» WRITTEN PROBLEM: Copy every line of the records below word for word, omitting the pictures.

-- Start of TASK DATA --

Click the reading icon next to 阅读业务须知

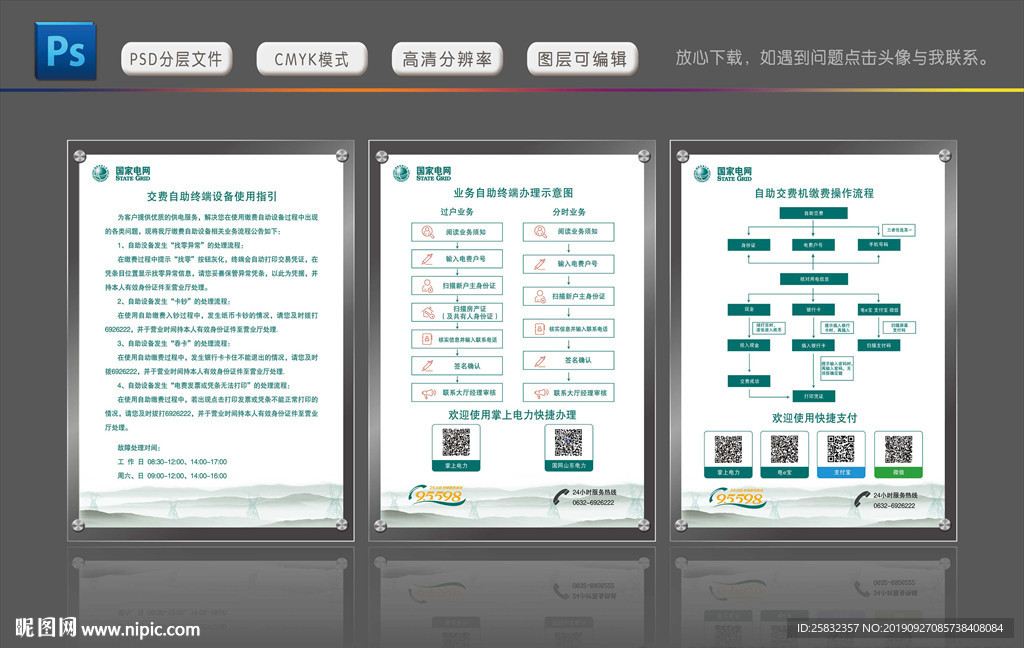[427, 230]
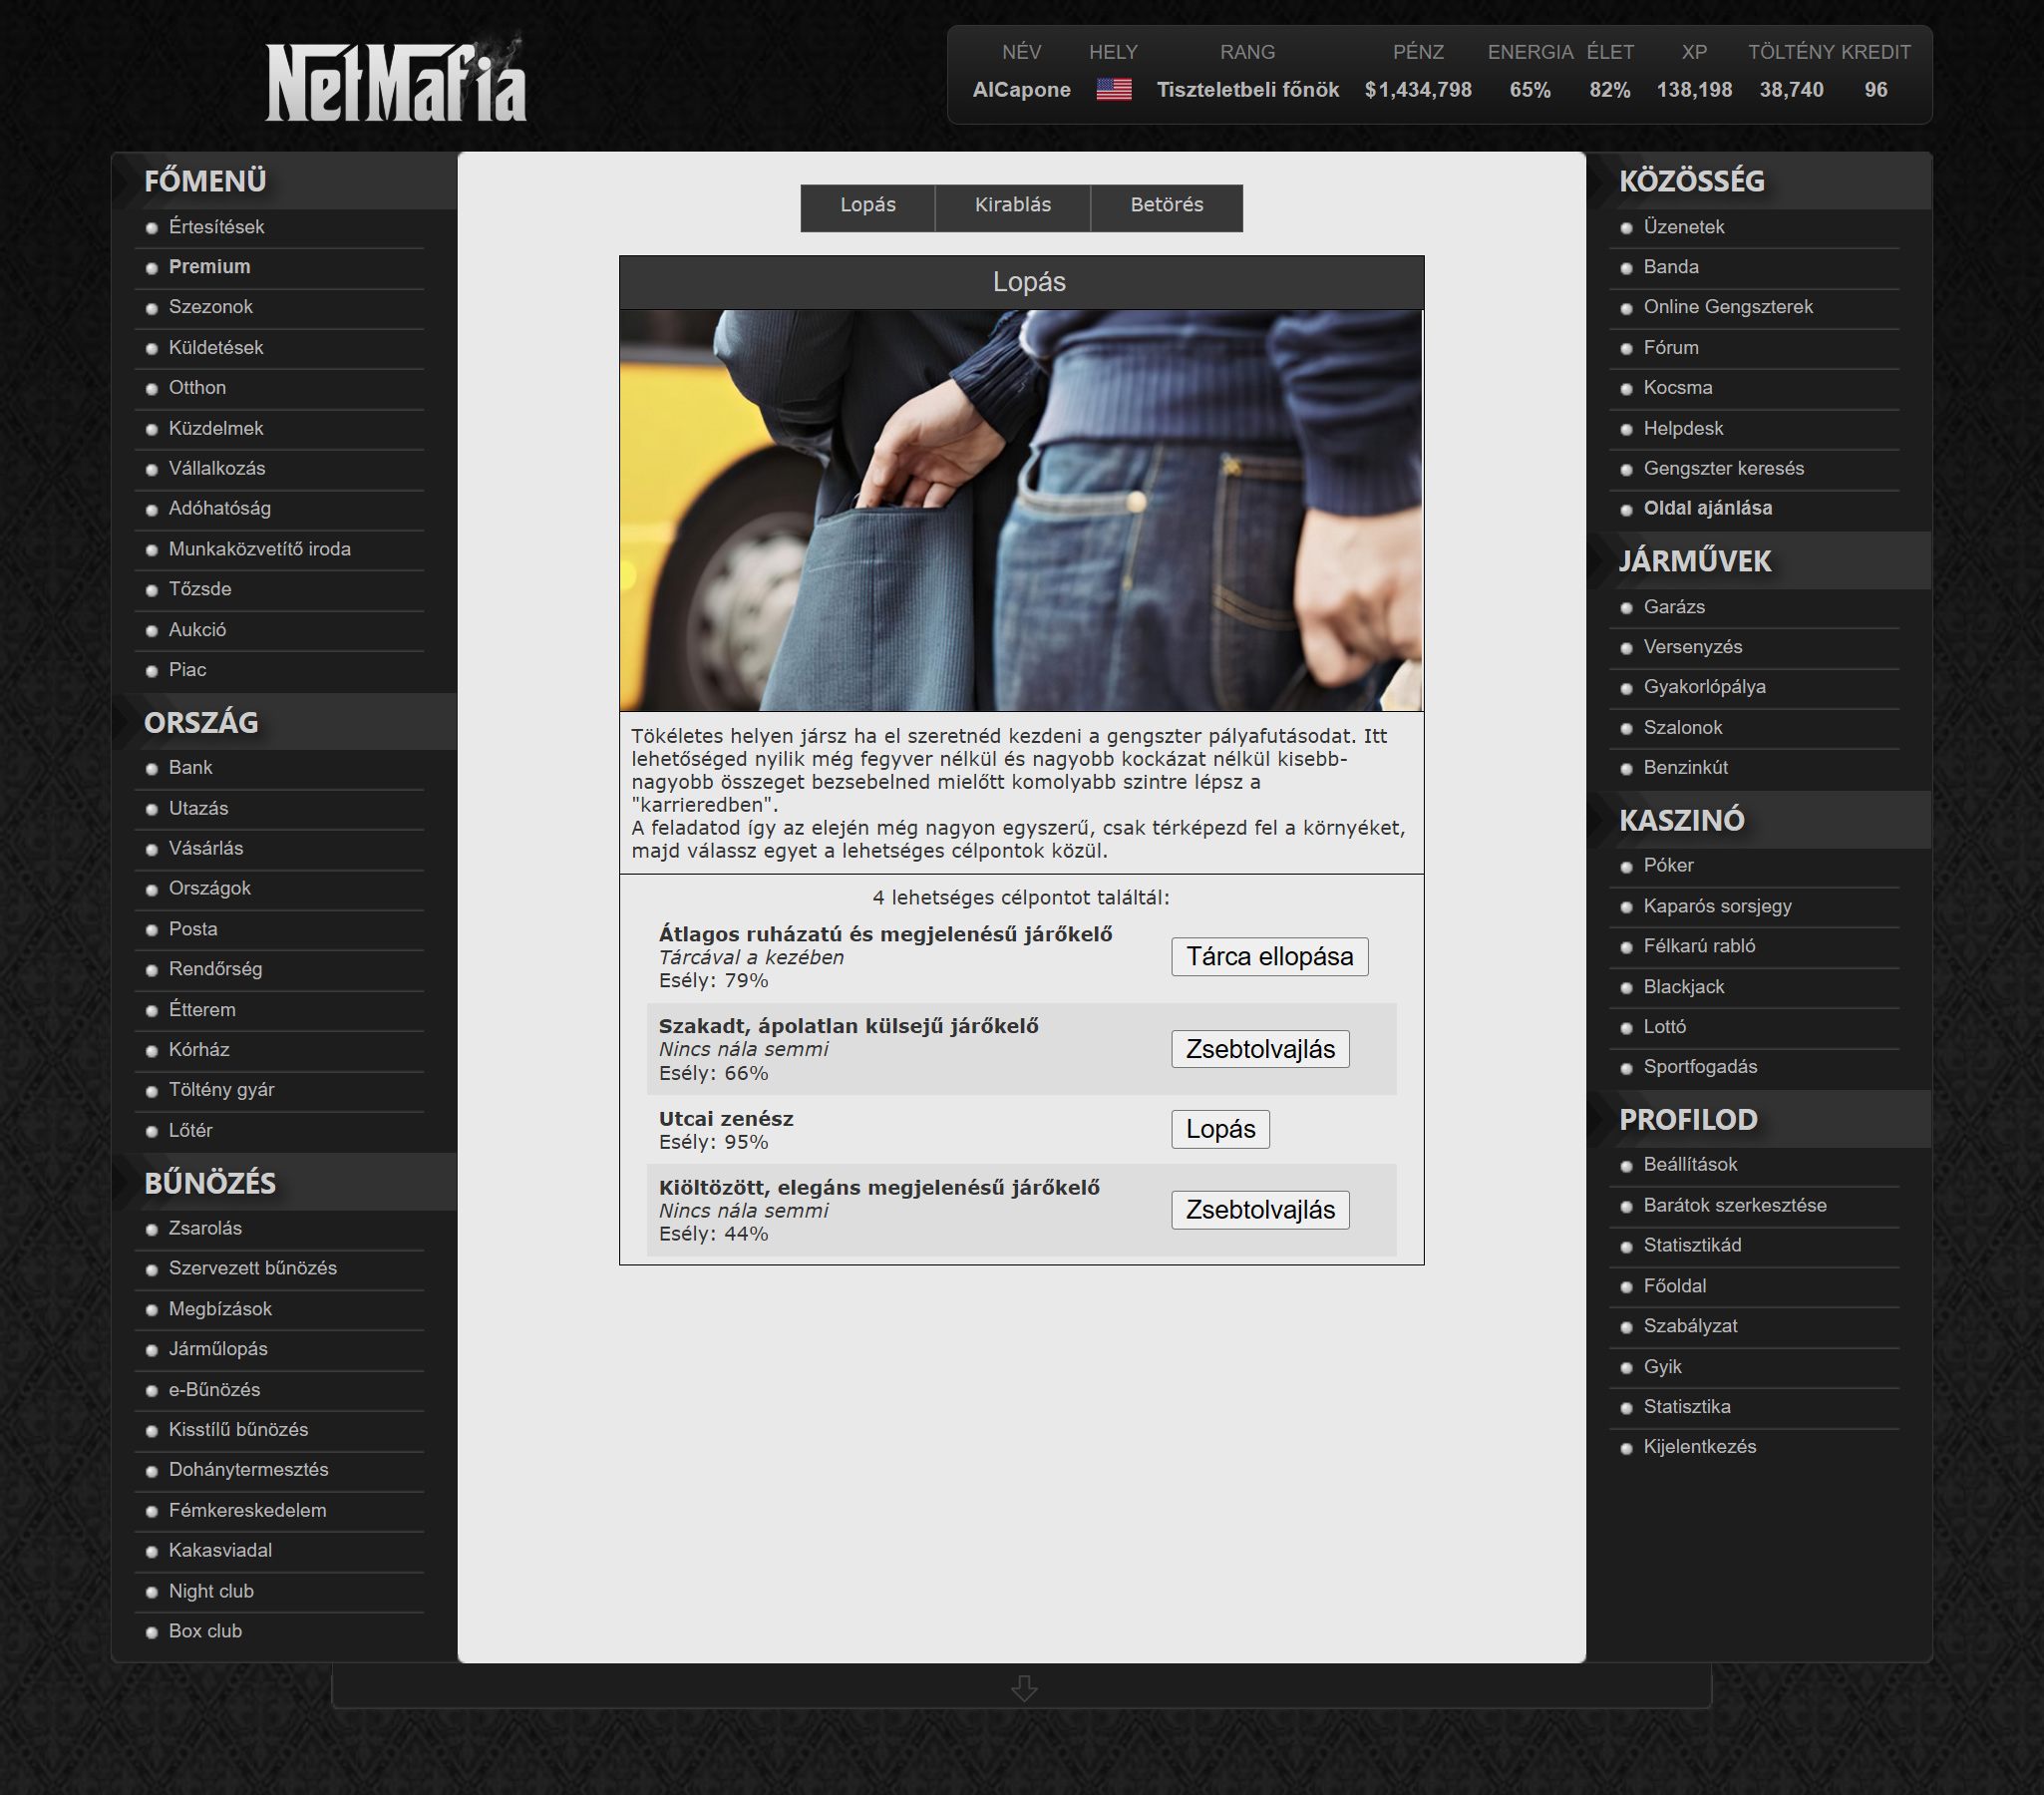Open Járműlopás crime page
Screen dimensions: 2044x1795
tap(218, 1349)
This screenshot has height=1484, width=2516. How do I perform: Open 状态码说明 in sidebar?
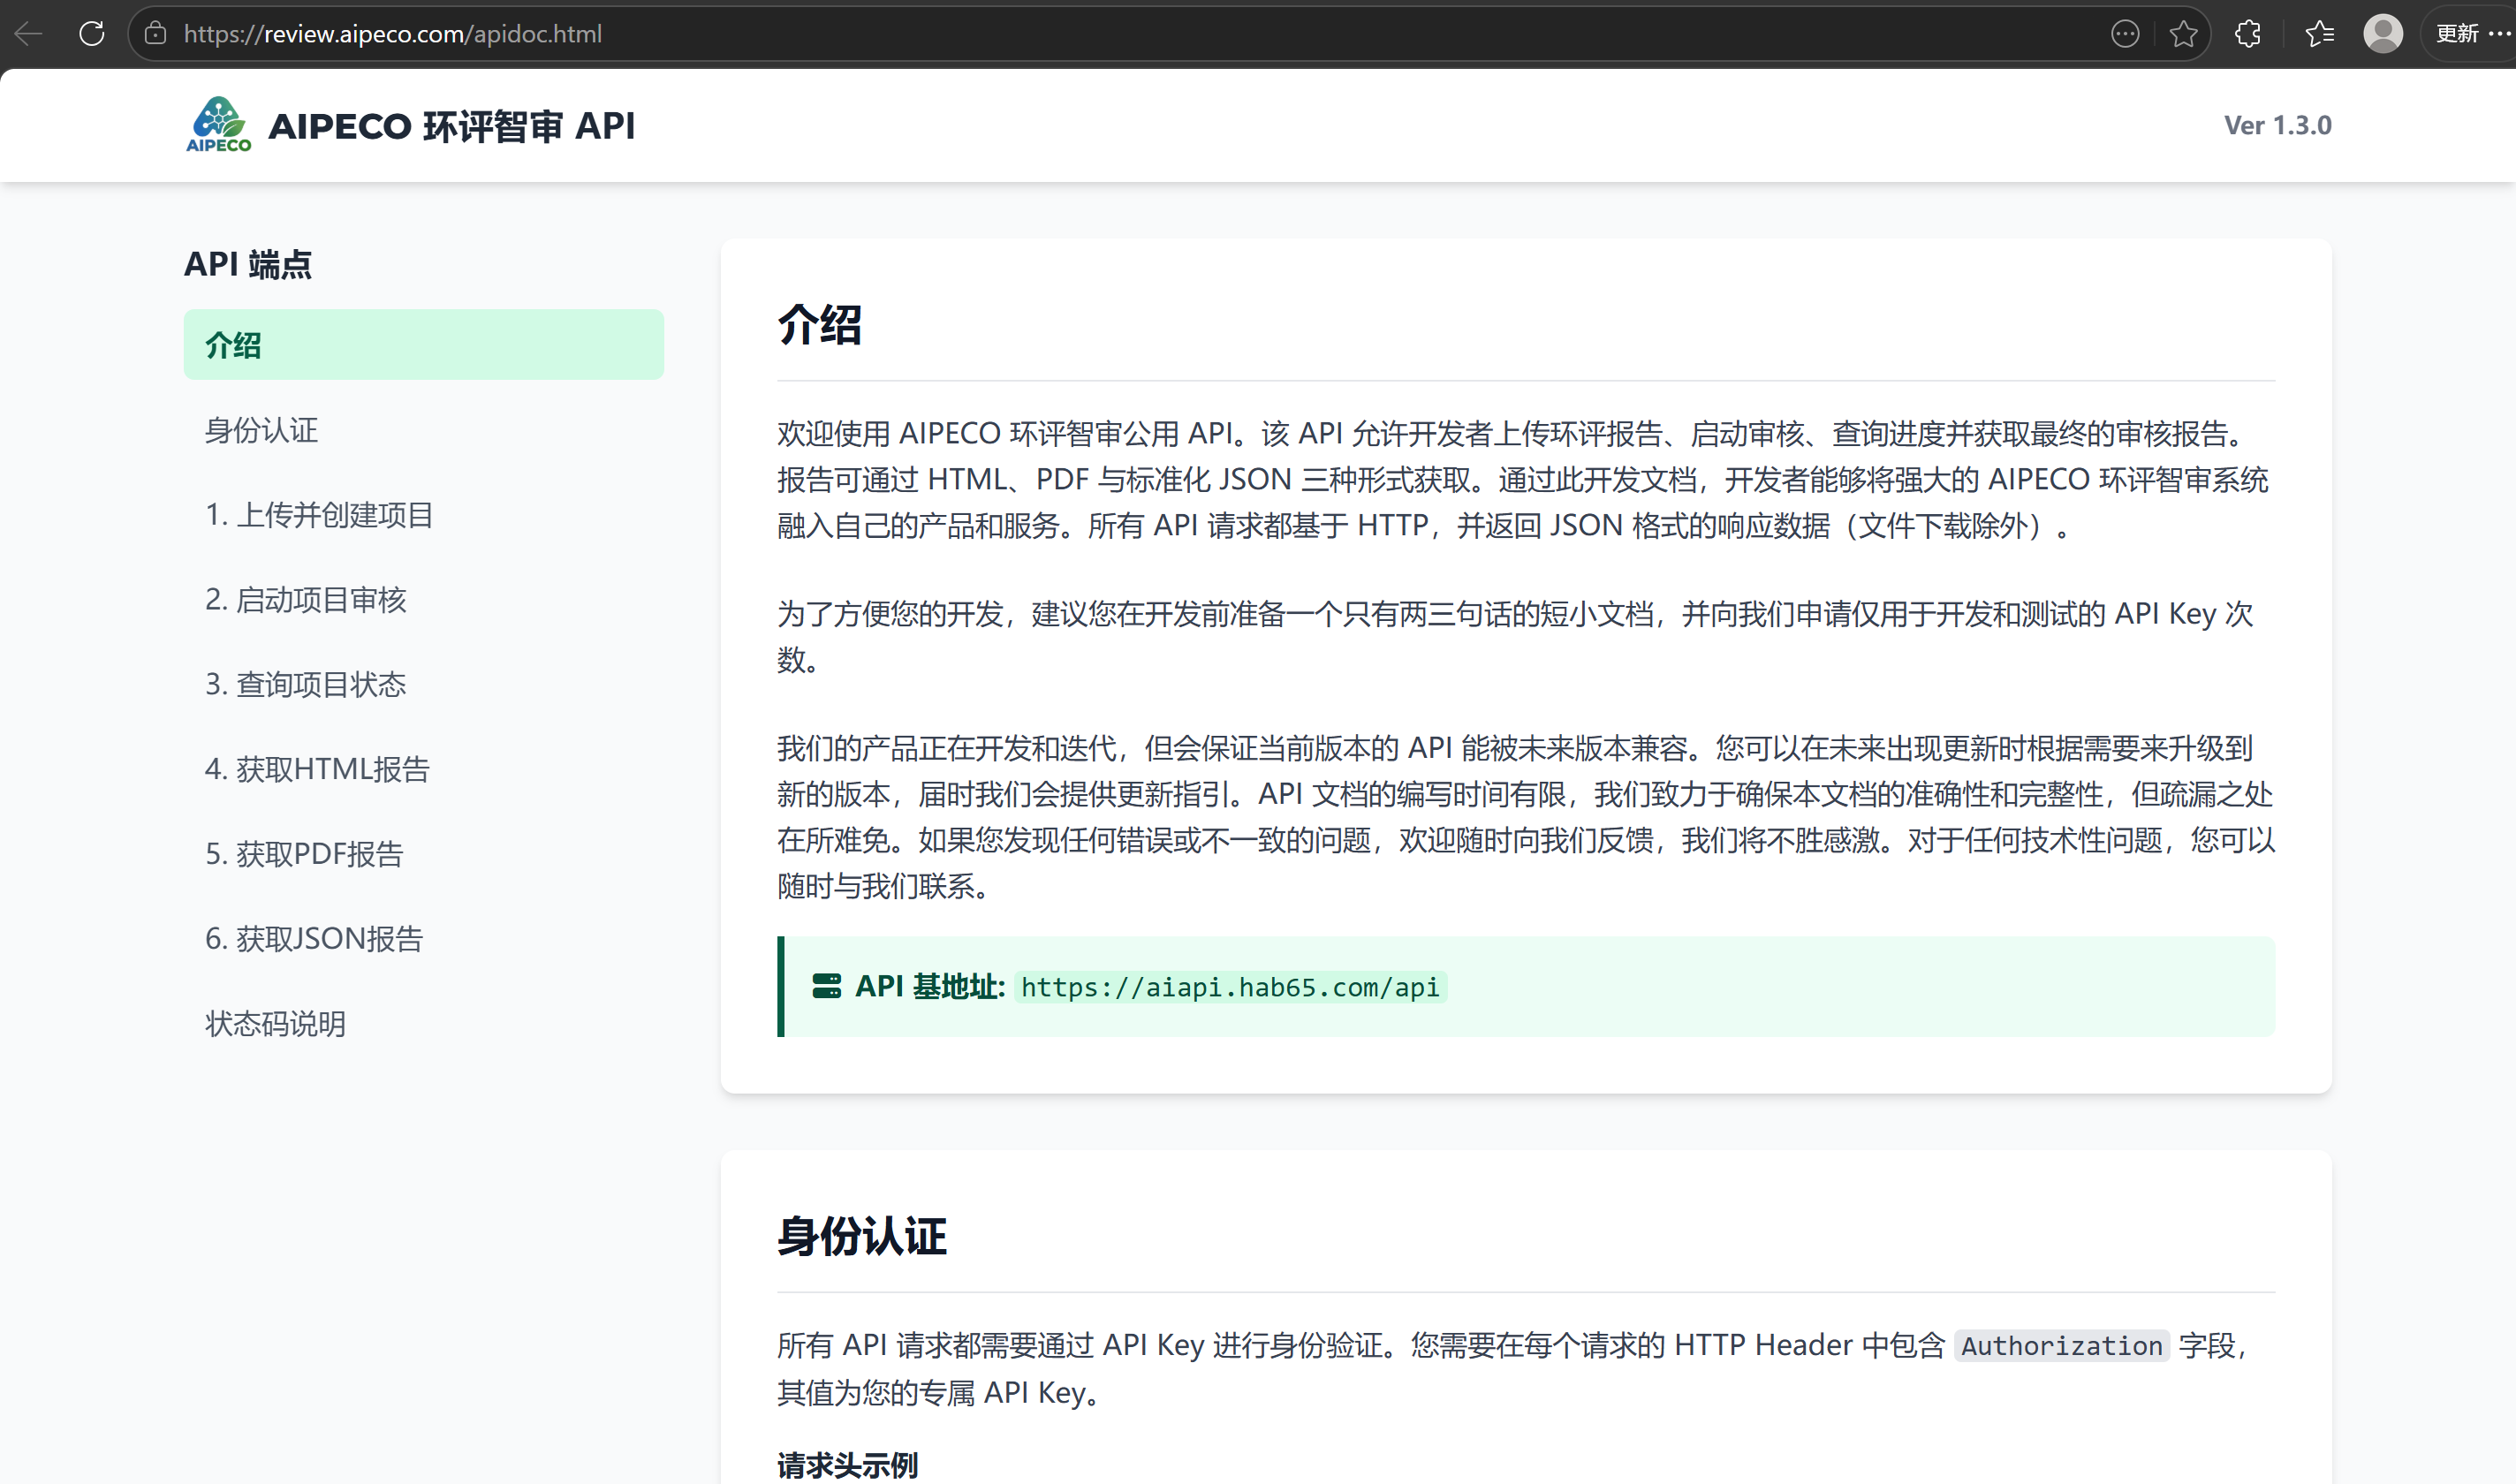pos(275,1024)
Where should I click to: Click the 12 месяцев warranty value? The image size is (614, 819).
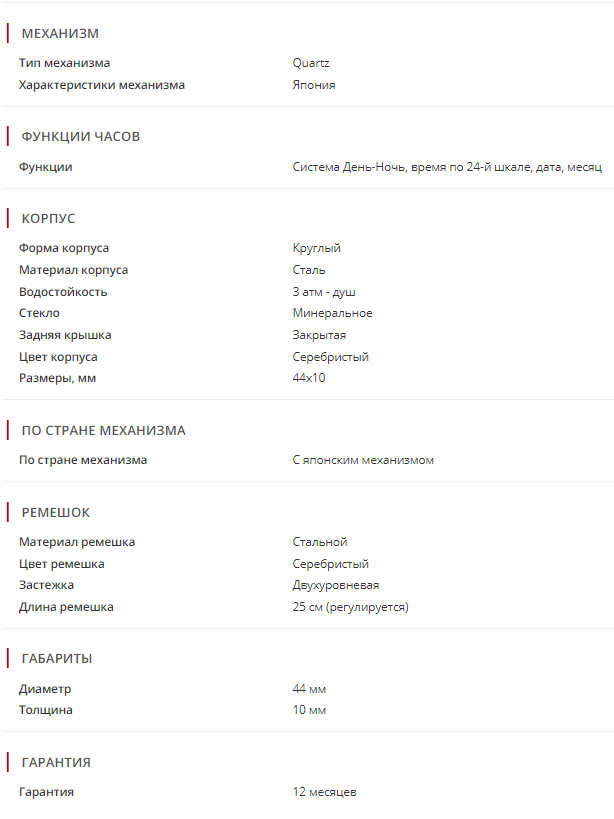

-- End of TASK DATA --

» ANSWER IN FULL:
Click the reading icon next to 阅读业务须知

[427, 230]
Open Járműlopás crime page
Screen dimensions: 2044x1795
tap(218, 1349)
This screenshot has height=1484, width=2516. How do I perform: Open 状态码说明 in sidebar?
pos(275,1024)
Where should I click to: Click the 12 месяцев warranty value? The image size is (614, 819).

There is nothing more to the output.